- [Task directions]: Output all of the listing, leaving every line exactly as written.

- [Data shown]:
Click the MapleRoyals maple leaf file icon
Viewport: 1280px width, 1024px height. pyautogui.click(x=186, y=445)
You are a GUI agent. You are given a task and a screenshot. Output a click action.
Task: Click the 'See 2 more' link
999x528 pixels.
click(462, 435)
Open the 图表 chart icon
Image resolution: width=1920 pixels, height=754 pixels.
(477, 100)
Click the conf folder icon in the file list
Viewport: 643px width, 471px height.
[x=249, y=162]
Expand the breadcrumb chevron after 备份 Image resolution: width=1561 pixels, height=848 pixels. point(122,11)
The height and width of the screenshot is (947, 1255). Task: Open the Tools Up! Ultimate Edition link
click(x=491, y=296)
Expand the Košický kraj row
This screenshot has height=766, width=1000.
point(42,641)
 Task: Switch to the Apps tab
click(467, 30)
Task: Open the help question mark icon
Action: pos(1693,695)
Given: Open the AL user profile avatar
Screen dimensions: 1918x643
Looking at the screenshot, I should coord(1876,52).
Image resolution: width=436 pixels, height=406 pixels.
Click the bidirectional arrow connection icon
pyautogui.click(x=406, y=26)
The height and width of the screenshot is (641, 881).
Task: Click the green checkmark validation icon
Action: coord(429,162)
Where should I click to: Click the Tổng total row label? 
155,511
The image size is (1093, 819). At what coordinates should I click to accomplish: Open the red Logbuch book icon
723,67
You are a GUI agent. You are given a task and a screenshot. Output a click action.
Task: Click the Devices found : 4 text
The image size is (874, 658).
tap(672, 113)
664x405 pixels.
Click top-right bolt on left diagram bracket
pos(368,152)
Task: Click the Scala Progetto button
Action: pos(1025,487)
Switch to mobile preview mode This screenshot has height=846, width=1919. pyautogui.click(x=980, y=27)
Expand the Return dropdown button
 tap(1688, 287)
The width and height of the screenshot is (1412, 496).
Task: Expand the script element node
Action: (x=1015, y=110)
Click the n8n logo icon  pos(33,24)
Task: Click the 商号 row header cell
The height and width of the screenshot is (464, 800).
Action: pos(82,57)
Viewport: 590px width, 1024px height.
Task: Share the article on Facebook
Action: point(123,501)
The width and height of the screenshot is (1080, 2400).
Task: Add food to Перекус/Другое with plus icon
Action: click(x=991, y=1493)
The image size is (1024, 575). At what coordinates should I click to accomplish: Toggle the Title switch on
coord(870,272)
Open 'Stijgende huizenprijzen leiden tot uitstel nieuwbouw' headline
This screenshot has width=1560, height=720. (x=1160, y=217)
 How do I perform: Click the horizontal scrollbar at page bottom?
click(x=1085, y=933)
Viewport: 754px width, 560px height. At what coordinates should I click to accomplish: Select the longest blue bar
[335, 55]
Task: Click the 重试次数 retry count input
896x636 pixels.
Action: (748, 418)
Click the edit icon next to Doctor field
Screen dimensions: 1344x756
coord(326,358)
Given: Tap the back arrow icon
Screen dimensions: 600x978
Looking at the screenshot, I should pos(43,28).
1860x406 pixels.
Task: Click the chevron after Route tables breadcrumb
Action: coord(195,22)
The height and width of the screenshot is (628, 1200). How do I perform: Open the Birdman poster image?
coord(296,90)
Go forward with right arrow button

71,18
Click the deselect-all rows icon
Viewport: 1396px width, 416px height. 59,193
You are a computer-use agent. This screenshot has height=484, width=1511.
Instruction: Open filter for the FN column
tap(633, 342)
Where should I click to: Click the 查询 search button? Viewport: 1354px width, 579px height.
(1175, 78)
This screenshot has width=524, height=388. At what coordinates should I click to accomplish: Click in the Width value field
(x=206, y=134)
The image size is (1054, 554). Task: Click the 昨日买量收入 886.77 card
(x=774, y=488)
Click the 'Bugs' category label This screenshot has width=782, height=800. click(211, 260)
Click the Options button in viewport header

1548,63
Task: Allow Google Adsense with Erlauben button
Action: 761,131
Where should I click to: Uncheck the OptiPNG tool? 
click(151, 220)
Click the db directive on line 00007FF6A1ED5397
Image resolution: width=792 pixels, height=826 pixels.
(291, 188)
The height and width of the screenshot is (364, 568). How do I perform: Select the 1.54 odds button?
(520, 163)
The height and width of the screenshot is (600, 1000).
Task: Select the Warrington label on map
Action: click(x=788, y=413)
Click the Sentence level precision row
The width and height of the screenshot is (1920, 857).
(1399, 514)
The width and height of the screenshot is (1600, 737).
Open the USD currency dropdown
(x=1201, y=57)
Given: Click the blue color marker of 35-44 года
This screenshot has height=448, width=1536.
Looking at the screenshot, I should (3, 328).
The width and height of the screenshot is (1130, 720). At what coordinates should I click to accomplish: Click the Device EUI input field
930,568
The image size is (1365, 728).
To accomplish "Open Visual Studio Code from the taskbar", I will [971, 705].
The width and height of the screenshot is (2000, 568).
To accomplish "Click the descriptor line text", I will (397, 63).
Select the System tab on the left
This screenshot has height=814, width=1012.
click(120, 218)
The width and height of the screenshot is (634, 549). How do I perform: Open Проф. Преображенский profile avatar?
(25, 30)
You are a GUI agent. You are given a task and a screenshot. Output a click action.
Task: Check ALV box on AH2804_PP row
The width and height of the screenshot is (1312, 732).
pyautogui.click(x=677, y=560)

- [Exercise solution]:
Click the MapleRoyals maple leaf file icon
Viewport: 1280px width, 1024px height. pyautogui.click(x=186, y=445)
You are a GUI agent. You are given a task and a screenshot. Output a click action.
Task: Click the 'See 2 more' link
999x528 pixels.
click(462, 435)
Open the 图表 chart icon
Image resolution: width=1920 pixels, height=754 pixels.
(477, 100)
Click the conf folder icon in the file list
Viewport: 643px width, 471px height.
[x=249, y=162]
Expand the breadcrumb chevron after 备份 Image resolution: width=1561 pixels, height=848 pixels. point(122,11)
The height and width of the screenshot is (947, 1255). Task: Open the Tools Up! Ultimate Edition link
click(x=491, y=296)
Expand the Košický kraj row
This screenshot has height=766, width=1000.
point(42,641)
 Task: Switch to the Apps tab
click(467, 30)
Task: Open the help question mark icon
Action: pos(1693,695)
Given: Open the AL user profile avatar
Screen dimensions: 1918x643
Looking at the screenshot, I should coord(1876,52).
Image resolution: width=436 pixels, height=406 pixels.
Click the bidirectional arrow connection icon
pyautogui.click(x=406, y=26)
The height and width of the screenshot is (641, 881).
Task: Click the green checkmark validation icon
Action: coord(429,162)
Where should I click to: Click the Tổng total row label? 
155,511
The image size is (1093, 819). At what coordinates should I click to accomplish: Open the red Logbuch book icon
723,67
You are a GUI agent. You are given a task and a screenshot. Output a click action.
Task: Click the Devices found : 4 text
The image size is (874, 658).
tap(672, 113)
664x405 pixels.
Click top-right bolt on left diagram bracket
pos(368,152)
Task: Click the Scala Progetto button
Action: pos(1025,487)
Switch to mobile preview mode This screenshot has height=846, width=1919. pyautogui.click(x=980, y=27)
Expand the Return dropdown button
 tap(1688, 287)
The width and height of the screenshot is (1412, 496).
Task: Expand the script element node
Action: (x=1015, y=110)
Click the n8n logo icon  pos(33,24)
Task: Click the 商号 row header cell
The height and width of the screenshot is (464, 800).
Action: pos(82,57)
Viewport: 590px width, 1024px height.
Task: Share the article on Facebook
Action: point(123,501)
The width and height of the screenshot is (1080, 2400).
Task: Add food to Перекус/Другое with plus icon
Action: click(x=991, y=1493)
The image size is (1024, 575). At what coordinates should I click to accomplish: Toggle the Title switch on
coord(870,272)
Open 'Stijgende huizenprijzen leiden tot uitstel nieuwbouw' headline
This screenshot has width=1560, height=720. (x=1160, y=217)
 How do I perform: Click the horizontal scrollbar at page bottom?
click(x=1085, y=933)
Viewport: 754px width, 560px height. At what coordinates should I click to accomplish: Select the longest blue bar
[335, 55]
Task: Click the 重试次数 retry count input
896x636 pixels.
Action: (748, 418)
Click the edit icon next to Doctor field
Screen dimensions: 1344x756
coord(326,358)
Given: Tap the back arrow icon
Screen dimensions: 600x978
Looking at the screenshot, I should pos(43,28).
1860x406 pixels.
Task: Click the chevron after Route tables breadcrumb
Action: coord(195,22)
The height and width of the screenshot is (628, 1200). How do I perform: Open the Birdman poster image?
coord(296,90)
Go forward with right arrow button

71,18
Click the deselect-all rows icon
Viewport: 1396px width, 416px height. 59,193
You are a computer-use agent. This screenshot has height=484, width=1511.
Instruction: Open filter for the FN column
tap(633, 342)
Where should I click to: Click the 查询 search button? Viewport: 1354px width, 579px height.
(1175, 78)
This screenshot has width=524, height=388. At what coordinates should I click to accomplish: Click in the Width value field
(x=206, y=134)
The image size is (1054, 554). Task: Click the 昨日买量收入 886.77 card
(x=774, y=488)
Click the 'Bugs' category label This screenshot has width=782, height=800. click(211, 260)
Click the Options button in viewport header

1548,63
Task: Allow Google Adsense with Erlauben button
Action: 761,131
Where should I click to: Uncheck the OptiPNG tool? 
click(151, 220)
Click the db directive on line 00007FF6A1ED5397
Image resolution: width=792 pixels, height=826 pixels.
(291, 188)
The height and width of the screenshot is (364, 568). How do I perform: Select the 1.54 odds button?
(520, 163)
The height and width of the screenshot is (600, 1000).
Task: Select the Warrington label on map
Action: click(x=788, y=413)
Click the Sentence level precision row
The width and height of the screenshot is (1920, 857).
(1399, 514)
The width and height of the screenshot is (1600, 737).
Open the USD currency dropdown
(x=1201, y=57)
Given: Click the blue color marker of 35-44 года
This screenshot has height=448, width=1536.
Looking at the screenshot, I should (3, 328).
The width and height of the screenshot is (1130, 720). At what coordinates should I click to accomplish: Click the Device EUI input field
930,568
The image size is (1365, 728).
To accomplish "Open Visual Studio Code from the taskbar", I will [971, 705].
The width and height of the screenshot is (2000, 568).
To accomplish "Click the descriptor line text", I will (397, 63).
Select the System tab on the left
This screenshot has height=814, width=1012.
click(120, 218)
The width and height of the screenshot is (634, 549). How do I perform: Open Проф. Преображенский profile avatar?
(25, 30)
You are a GUI agent. You are given a task and a screenshot. Output a click action.
Task: Check ALV box on AH2804_PP row
The width and height of the screenshot is (1312, 732).
pyautogui.click(x=677, y=560)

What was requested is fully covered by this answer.